Berlin.

Die Bundesregierung steht vor einem Kurswechsel in der Sicherheitspolitik: Nach der von Bündnispartnern kritisierten Politik der militärischen Zurückhaltung wird offenbar ein stärkeres Engagement der Bundeswehr bei Auslandseinsätzen vorbereitet. Verteidigungsministerin Ursula von der Leyen (CDU) erklärte gestern, Deutschland müsse bei internationalen Einsätzen mehr Verantwortung übernehmen. Es könnten sich in Europa nicht die einen immer „dezent zurückhalten“, wenn es um militärische Einsätze gehe, und die anderen unabgestimmt nach vorne stürmen, sagte von der Leyen dem „Spiegel“.

Zunächst hat die Ministerin ein verstärktes Engagement in Afrika im Blick. Für die Hilfe beim Aufbau einer Armee in Mali könne das deutsche Truppenkontingent von aktuell 99 auf 250 Soldaten aufgestockt werden. Beim bevorstehenden EU-Einsatz in der Zentralafrikanischen Republik werde sich Deutschland zwar nicht mit Kampftruppen beteiligen, die Bundeswehr könne aber einen Lazarett-Airbus bereitstellen. „Wir können nicht zur Seite schauen, wenn Mord und Vergewaltigung an der Tagesordnung sind“, sagte von der Leyen. Allerdings müsse bei jedem militärischen Einsatz vom ersten Tag an auch die Stärkung des zivilen Bereichs betrieben werden.

Die Opposition reagierte empört: Grünen-Verteidigungsexpertin Agnieszka Brugger nannte die Aussagen „gefährlich und kopflos“. Es sei ein riskanter Kurswechsel, Auslandseinsätze der Bundeswehr zur Normalität deutscher Sicherheitspolitik zu erklären.
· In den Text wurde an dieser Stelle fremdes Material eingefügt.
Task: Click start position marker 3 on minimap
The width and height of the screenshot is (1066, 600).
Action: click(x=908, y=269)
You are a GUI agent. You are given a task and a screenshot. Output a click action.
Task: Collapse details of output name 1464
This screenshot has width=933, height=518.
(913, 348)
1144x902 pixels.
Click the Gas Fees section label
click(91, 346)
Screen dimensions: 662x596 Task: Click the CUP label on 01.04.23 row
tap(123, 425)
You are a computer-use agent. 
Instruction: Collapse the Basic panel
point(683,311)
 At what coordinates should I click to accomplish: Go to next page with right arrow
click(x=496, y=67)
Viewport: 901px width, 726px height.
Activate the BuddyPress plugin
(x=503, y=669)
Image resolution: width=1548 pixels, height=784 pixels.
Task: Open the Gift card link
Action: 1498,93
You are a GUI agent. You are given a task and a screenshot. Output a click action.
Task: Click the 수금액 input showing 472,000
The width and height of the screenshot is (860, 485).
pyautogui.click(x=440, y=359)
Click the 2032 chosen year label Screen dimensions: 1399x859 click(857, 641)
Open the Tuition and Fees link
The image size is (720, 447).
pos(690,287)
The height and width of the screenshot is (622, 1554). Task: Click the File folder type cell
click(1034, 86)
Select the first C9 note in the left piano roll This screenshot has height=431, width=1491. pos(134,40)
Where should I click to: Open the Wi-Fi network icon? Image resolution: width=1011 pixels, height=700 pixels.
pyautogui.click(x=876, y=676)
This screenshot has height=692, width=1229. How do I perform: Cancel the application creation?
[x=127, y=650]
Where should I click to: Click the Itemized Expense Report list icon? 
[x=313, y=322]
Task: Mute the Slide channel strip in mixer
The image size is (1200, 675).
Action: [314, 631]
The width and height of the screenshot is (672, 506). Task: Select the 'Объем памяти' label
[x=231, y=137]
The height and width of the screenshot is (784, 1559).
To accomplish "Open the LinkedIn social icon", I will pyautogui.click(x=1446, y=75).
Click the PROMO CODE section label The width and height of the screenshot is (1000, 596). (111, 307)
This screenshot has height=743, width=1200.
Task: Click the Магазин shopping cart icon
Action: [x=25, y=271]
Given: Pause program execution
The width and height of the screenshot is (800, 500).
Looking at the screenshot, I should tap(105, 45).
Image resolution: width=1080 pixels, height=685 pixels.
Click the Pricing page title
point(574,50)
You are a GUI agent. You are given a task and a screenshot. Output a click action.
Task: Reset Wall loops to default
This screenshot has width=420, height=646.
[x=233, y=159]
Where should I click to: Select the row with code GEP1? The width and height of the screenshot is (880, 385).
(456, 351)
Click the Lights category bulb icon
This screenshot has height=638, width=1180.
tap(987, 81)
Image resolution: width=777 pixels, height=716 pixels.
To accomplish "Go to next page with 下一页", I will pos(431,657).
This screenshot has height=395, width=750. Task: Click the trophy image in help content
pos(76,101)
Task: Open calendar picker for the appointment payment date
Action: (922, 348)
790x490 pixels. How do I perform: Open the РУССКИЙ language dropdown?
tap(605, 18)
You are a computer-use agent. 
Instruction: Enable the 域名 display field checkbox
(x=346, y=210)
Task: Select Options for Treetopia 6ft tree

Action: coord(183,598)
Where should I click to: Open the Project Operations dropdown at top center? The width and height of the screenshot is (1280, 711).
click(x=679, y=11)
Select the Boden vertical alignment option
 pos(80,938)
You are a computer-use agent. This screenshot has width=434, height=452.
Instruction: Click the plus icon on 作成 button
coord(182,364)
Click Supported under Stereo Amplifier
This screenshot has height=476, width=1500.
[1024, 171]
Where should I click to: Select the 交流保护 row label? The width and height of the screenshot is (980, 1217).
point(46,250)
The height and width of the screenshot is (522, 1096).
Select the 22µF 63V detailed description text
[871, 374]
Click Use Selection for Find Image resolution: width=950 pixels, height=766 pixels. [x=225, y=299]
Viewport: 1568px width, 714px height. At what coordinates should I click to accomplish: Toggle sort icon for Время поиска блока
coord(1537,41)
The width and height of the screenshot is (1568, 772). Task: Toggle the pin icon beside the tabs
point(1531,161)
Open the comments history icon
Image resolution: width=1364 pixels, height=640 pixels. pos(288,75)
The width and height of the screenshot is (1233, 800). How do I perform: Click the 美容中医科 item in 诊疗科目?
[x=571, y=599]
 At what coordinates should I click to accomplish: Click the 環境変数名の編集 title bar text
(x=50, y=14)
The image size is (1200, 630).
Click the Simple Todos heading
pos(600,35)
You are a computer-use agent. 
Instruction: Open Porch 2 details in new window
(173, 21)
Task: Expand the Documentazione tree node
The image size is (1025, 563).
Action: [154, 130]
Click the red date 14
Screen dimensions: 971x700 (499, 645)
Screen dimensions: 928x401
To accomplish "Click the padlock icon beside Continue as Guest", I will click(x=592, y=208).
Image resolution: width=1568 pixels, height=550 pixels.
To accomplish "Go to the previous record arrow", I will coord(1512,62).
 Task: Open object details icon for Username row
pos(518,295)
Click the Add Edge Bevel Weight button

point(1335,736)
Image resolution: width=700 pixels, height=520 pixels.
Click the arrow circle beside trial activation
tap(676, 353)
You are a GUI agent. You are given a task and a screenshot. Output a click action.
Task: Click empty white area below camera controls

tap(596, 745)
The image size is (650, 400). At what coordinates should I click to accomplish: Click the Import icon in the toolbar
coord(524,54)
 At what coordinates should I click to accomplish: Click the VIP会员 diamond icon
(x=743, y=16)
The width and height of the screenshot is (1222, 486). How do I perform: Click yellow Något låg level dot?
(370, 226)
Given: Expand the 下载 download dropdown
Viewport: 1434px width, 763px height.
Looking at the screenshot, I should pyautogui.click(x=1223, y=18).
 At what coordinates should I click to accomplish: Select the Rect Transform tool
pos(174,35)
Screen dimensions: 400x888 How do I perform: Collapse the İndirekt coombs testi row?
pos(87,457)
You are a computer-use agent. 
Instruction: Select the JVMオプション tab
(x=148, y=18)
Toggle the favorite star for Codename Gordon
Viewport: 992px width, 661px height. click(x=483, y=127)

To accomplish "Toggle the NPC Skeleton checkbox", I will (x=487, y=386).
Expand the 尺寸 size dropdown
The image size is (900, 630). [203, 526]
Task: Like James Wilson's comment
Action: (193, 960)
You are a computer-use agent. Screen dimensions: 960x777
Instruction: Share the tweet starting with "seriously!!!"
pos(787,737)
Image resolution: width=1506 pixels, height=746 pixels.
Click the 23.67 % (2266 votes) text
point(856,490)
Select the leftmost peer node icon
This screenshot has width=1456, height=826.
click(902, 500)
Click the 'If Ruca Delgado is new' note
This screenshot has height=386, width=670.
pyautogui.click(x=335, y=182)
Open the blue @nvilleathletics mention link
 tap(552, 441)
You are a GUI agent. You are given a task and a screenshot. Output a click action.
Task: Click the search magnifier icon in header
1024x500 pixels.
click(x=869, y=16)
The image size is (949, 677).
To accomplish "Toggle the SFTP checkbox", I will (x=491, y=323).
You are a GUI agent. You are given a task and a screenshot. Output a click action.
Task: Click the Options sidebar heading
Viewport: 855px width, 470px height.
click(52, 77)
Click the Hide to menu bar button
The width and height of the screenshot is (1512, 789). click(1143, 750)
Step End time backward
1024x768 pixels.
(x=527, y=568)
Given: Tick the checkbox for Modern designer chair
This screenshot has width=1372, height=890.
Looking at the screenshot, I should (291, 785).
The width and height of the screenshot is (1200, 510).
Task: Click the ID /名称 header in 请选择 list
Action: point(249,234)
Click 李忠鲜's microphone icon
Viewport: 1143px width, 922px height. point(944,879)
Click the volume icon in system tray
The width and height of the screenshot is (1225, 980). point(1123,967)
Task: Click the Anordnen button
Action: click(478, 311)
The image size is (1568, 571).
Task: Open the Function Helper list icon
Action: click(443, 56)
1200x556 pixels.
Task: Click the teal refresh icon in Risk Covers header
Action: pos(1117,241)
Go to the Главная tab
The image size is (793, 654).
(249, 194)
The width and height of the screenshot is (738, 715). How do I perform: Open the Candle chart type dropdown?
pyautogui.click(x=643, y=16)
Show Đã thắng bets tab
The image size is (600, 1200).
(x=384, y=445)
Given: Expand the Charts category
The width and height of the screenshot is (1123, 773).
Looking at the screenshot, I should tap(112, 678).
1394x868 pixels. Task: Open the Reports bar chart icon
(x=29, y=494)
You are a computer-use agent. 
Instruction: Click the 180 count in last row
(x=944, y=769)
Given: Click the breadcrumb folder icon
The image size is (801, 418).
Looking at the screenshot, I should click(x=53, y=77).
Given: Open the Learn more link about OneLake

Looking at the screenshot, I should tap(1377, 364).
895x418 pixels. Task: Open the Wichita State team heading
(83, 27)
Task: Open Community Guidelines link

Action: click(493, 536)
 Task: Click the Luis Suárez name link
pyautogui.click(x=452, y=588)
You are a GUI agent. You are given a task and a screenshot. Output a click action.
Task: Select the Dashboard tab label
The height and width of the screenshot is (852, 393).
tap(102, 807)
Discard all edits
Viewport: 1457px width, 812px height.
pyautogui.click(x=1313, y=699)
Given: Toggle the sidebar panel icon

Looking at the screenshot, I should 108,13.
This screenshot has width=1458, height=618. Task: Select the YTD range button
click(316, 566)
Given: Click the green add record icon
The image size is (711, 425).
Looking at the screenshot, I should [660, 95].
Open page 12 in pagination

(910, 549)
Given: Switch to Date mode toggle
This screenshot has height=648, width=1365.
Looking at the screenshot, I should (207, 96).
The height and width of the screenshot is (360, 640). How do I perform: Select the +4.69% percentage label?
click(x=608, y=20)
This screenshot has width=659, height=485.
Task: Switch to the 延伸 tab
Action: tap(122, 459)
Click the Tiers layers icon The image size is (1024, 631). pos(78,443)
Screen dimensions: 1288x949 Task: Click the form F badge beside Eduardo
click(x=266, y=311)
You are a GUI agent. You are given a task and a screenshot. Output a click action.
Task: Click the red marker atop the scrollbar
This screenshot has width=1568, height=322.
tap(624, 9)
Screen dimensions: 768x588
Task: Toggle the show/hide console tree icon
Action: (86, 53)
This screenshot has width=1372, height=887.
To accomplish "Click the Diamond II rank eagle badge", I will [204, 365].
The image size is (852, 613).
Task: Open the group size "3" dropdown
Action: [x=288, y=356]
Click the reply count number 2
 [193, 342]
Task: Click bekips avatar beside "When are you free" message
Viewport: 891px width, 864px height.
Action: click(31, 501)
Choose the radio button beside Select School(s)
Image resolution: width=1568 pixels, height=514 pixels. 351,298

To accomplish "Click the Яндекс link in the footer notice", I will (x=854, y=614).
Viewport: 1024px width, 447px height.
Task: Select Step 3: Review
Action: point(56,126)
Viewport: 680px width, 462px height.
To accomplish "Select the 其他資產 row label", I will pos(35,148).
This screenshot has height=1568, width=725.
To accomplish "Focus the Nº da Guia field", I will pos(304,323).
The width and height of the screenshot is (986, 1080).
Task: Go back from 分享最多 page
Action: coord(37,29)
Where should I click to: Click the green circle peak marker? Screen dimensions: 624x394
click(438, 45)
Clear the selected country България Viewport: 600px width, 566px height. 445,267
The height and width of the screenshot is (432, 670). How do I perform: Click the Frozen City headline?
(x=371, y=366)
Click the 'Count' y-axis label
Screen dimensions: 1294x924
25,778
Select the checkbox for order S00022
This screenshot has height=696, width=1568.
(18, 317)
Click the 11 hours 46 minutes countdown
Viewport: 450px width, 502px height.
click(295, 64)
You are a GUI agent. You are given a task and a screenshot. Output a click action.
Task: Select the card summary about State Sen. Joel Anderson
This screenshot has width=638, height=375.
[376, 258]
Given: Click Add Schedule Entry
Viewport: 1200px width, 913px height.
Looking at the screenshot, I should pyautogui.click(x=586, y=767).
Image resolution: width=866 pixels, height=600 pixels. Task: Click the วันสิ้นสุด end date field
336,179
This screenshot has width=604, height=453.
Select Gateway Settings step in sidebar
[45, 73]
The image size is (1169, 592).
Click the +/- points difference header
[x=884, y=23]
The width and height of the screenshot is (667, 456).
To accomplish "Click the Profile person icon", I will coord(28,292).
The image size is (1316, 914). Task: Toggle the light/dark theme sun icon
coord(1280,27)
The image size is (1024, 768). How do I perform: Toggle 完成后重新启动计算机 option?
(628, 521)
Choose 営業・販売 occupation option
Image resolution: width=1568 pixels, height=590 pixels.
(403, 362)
Der Vorsitzende des Bundeswehrverbands, André Wüstner, sagte der „Bild am Sonntag“: „Wer auch immer in Mali ernsthaft und nachhaltig Streitkräfte aufbauen will, muss sich auf eine Einsatzdauer von mindestens zehn Jahren einstellen, so katastrophal ist der Zustand der Armee dort.“ Wüstner forderte die Bundesregierung auf, der Bundeswehr die politische Strategie für Afrika zu erklären.